I've a model with only a few active effects. Namely the three main effects in the table. epsilon_r^n and and Rt^n are continuous variables, but E^n is a categorical variable that can have the values -1 and +1.

From the prediction profiler, it is clear that in all three cases, a higher value for the independent variable leads to a lower predicted N25 (which is also expected from a physical point of view).

Then why are the estimated coefficients for epsilon_r^n and Rt^n negative, but the coefficient for E^n is positive? How should I interpret the expression "[-1 -1]" in the parameter table?

Saving the model to the data table give access the the following model formula:

So the higher value of E^n (i.e 1) leads to a lower value in the formula (i.e. 0).

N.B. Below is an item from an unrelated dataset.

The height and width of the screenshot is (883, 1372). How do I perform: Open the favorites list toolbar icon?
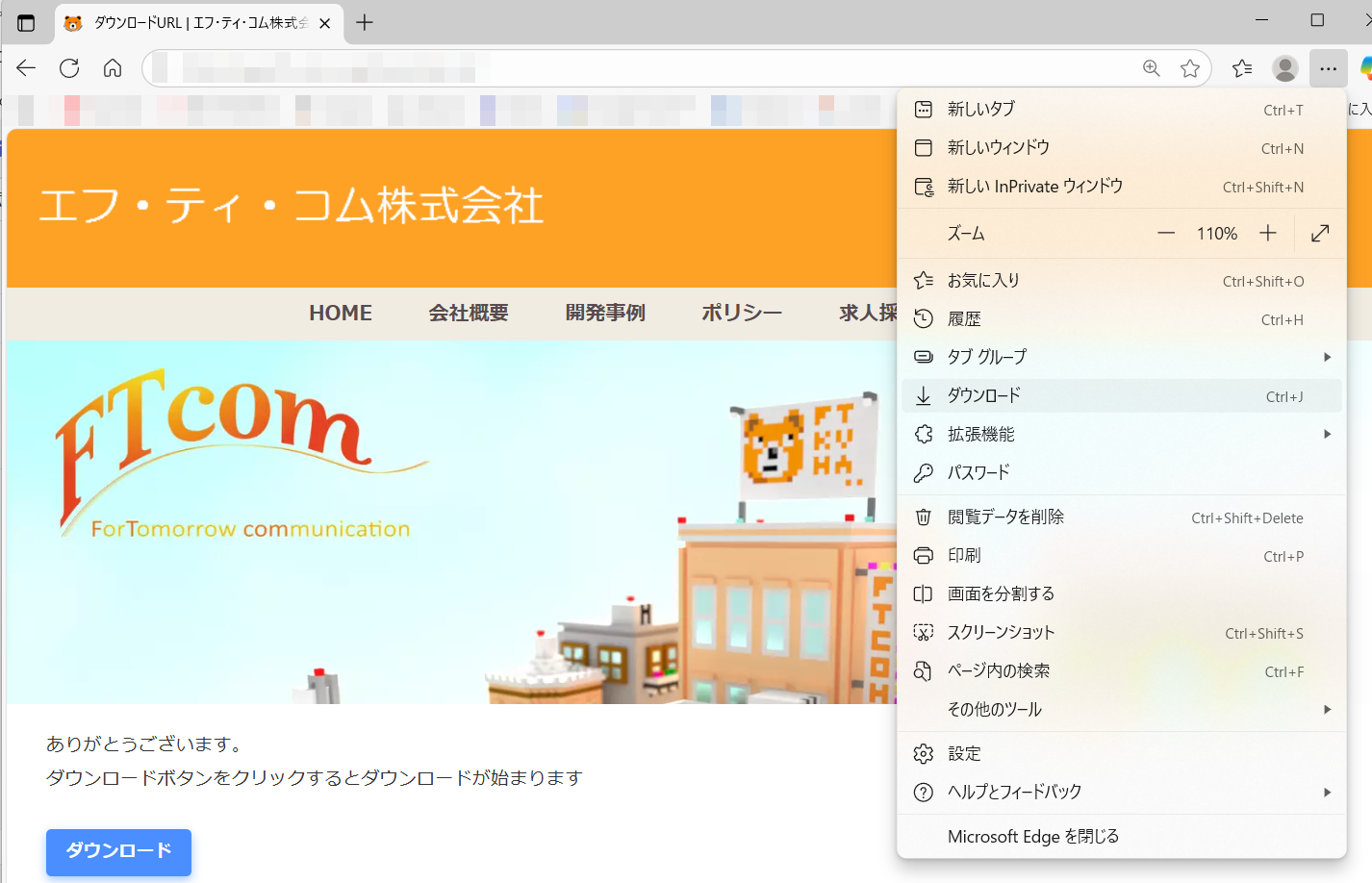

I'm not sure how I should get this information from the parameter estimates table. Could some explain this to me, please?

SDF1 · Oct 30, 2020 01:28 PM

Hi @matthias_bruchh ,

Glad the change to ordinal worked and helped out.

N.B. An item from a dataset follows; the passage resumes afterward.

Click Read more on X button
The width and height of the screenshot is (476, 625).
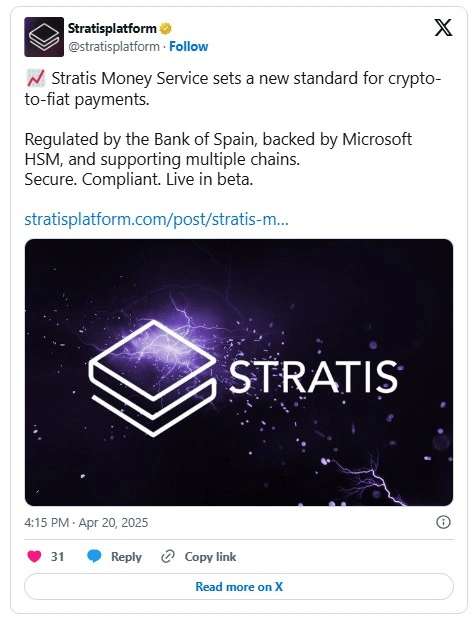(239, 586)
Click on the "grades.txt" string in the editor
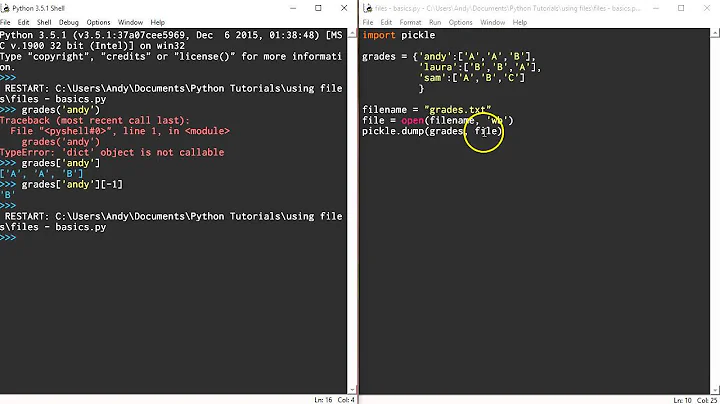This screenshot has width=720, height=404. (456, 109)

As far as the theoretical model goes, if you have a function, then you can use the "formula" feature in the column properties to "program" a column based on the predictors. But, it sounds like you don't have a theoretical model.

For bootstrapping the estimates, you'll right click the column estimates in the JMP report and then select bootstrap. If it's fast, put in maybe 5000, but if it's slow, leave it at 2500. Be sure to check the box " fractional weights. It will re-run the fit multiple times and then give you a distribution of values for each coefficient of the predictors (just run the "distribution" script in the output data table. Then, with the distribution and statistics that show up, you can right click the summary statistics and select "make into combined data table". Be sure to also customize the summary statistics to show the proportion nonzero.

The combined data table will contain the mean and proportion nonzero for your estimates. There you can see what the mean (typical value) is as well as how often (percent-wise) that estimate is nonzero -- if that number is small, then the estimate is often zero. If it's big, then most of the time it is non-zero. This is a good way to determine what terms and mixed terms you need or don't need in your model.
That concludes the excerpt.